Censorship doesn’t solely take the form now of crude Internet firewalls. Increasingly, the press is silenced by an array of tactics that include libel tourism, economic sanctions, denial-of-service attacks, legal maneuvers and infrastructure control. The Committee to Protect Journalists released a report Monday detailing many of these tactics, “The 10 Tools of Online Oppressors.”
“The technology used to report the news,” concludes author Danny O’Brien, “has been matched in many ways by the tools used to suppress information.”
O’Brien gave a particularly malicious example Monday on a panel discussion of censorship that also included Index on Censorship Chief Executive John Kampfner. Under Zine el-Abidine Ben Ali, O’Brien said the Tunisian government didn’t merely block access to sites like Facebook and Google. Rather, it engaged in state cyber crime. The Tunisian Internet Agency created fake, knock-off versions of those same sites and redirected web users to them for the purpose of collecting login names and passwords. That data then allowed the government to access actual accounts on Google, Yahoo and Facebook and censor content directly there.

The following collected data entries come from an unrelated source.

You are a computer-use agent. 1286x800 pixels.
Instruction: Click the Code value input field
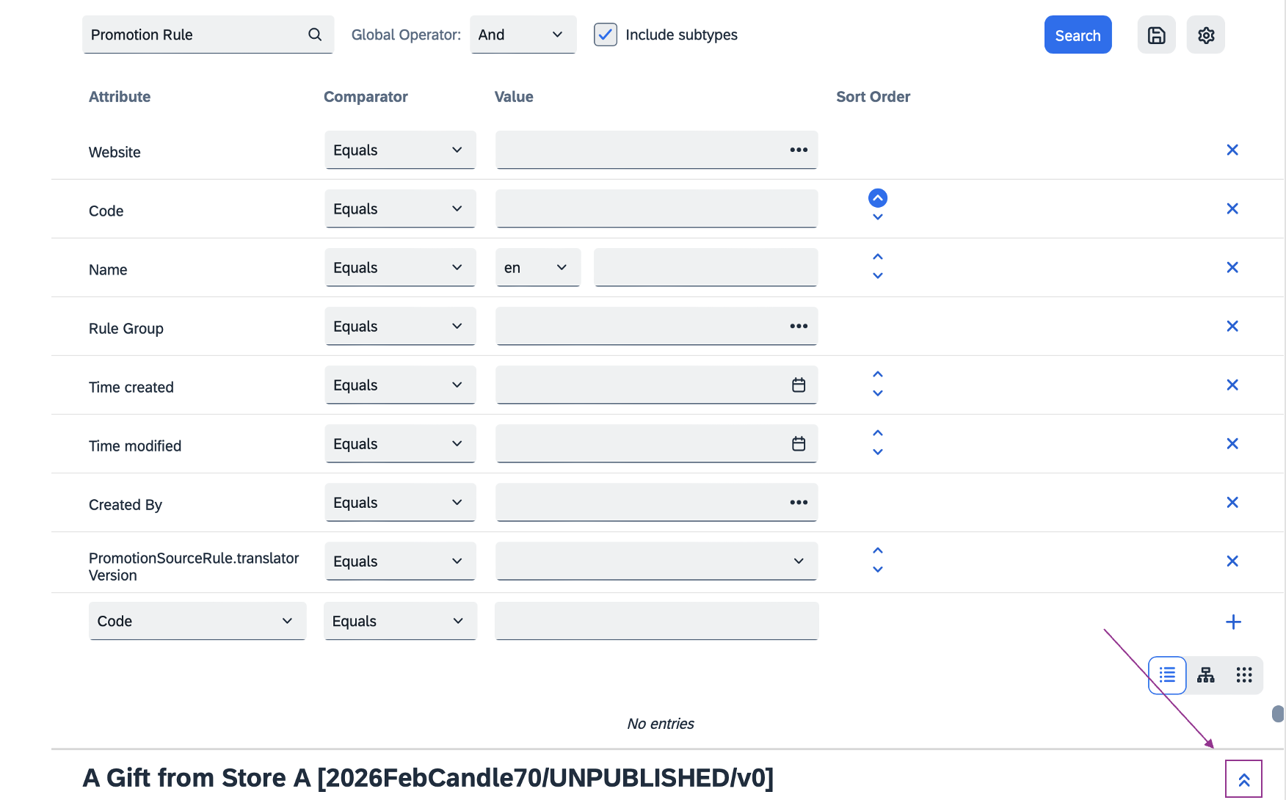[656, 209]
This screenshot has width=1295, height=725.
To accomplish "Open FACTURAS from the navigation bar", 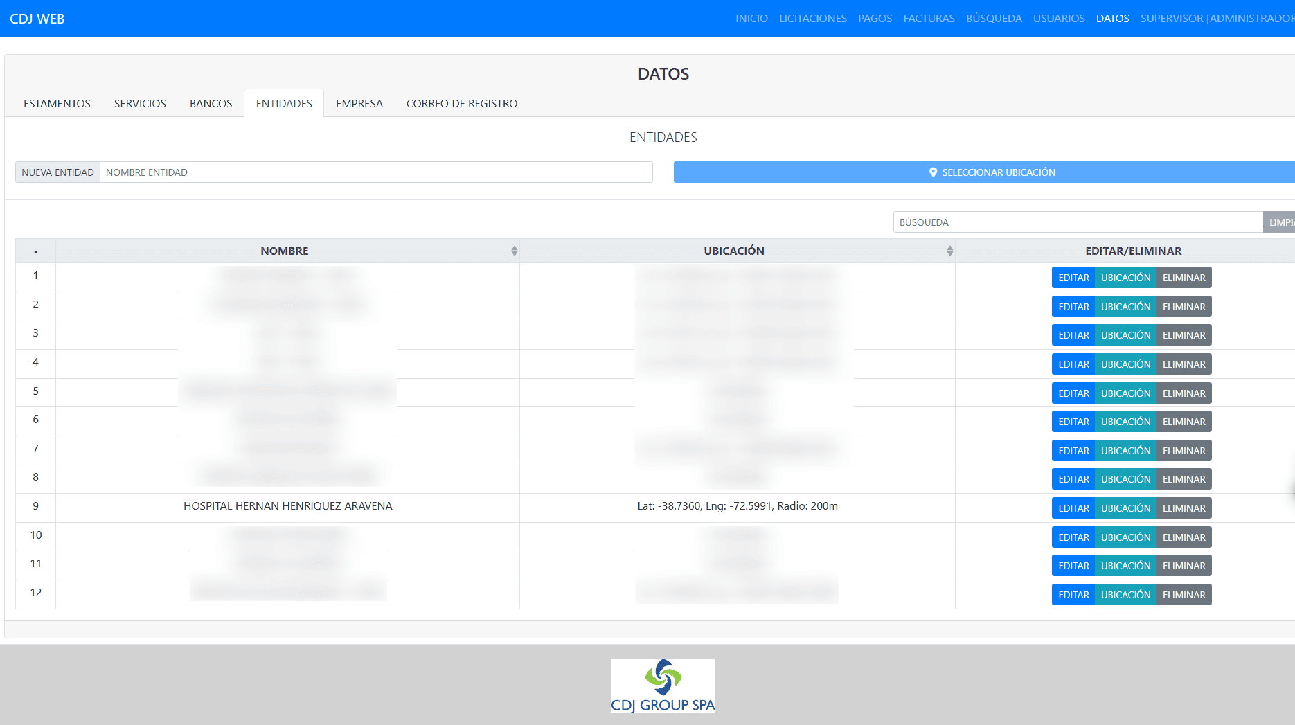I will point(929,19).
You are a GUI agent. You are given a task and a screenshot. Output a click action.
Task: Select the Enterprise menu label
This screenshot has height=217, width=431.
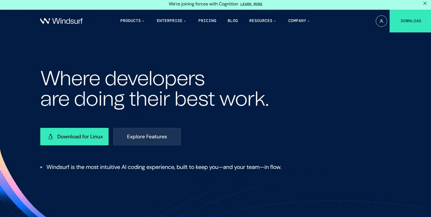pos(170,21)
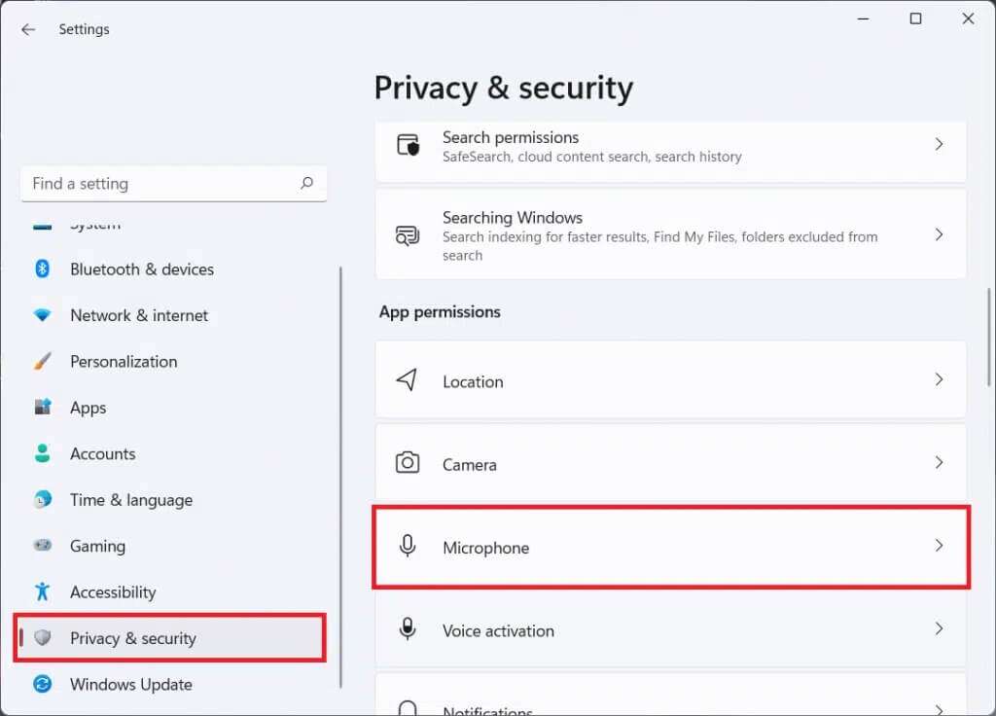996x716 pixels.
Task: Select Accounts in the sidebar
Action: point(102,454)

Kampfner drew attention to the role of libel tourism in silencing journalists, calling attention to the British draft defamation bill unveiled in March as “the single most important development in tackling UK’s hideous libel laws in half a century.”
Omoyele Sowore, a Nigerian journalist and human rights activist, equally decried the use of libel suits to intimidate the media.
“The reason why governments sue citizens across international borders is not because they know they can win, but because they know any form of legal process can shut people down,” Sowore said. “The moment you get under this kind of attack, you are pushed to the next level, and that is to seek the advice of a lawyer before you write editorials. And you don’t want lawyers to write your editorials for you.”